<<<<

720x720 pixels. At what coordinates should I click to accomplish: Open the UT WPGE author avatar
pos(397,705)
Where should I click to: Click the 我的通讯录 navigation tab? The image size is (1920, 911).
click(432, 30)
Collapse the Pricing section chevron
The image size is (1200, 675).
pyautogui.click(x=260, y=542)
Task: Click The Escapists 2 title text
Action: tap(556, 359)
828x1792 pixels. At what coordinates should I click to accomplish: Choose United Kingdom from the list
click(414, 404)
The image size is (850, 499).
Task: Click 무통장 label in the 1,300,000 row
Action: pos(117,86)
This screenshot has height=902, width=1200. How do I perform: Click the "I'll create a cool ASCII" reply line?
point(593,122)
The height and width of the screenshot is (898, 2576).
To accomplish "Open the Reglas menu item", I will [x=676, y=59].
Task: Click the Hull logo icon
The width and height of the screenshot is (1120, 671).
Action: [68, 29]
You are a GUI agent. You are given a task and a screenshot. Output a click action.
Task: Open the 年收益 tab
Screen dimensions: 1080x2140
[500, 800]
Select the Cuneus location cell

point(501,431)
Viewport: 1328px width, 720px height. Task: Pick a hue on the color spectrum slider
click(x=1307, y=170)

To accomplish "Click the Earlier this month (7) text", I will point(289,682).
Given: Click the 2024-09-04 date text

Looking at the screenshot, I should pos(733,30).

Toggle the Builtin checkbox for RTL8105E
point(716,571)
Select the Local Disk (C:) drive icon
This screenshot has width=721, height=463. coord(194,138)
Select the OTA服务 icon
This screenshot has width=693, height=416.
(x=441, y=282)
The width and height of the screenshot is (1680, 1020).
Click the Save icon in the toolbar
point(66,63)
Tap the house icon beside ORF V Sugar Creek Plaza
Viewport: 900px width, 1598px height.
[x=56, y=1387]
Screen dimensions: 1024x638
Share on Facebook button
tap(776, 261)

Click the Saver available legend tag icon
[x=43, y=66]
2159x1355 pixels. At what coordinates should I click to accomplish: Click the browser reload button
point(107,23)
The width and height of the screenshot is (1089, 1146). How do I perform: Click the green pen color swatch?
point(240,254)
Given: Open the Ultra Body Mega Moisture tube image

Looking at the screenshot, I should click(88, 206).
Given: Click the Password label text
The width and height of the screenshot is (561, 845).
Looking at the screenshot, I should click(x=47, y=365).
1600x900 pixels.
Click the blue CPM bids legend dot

>>>>

Given exercise =>
Give everything from the line containing "1600x900 pixels." down to the end of the data as a numbered list, leaving out any blank lines.

Output of the exercise =>
1. 1600x900 pixels.
2. Click the blue CPM bids legend dot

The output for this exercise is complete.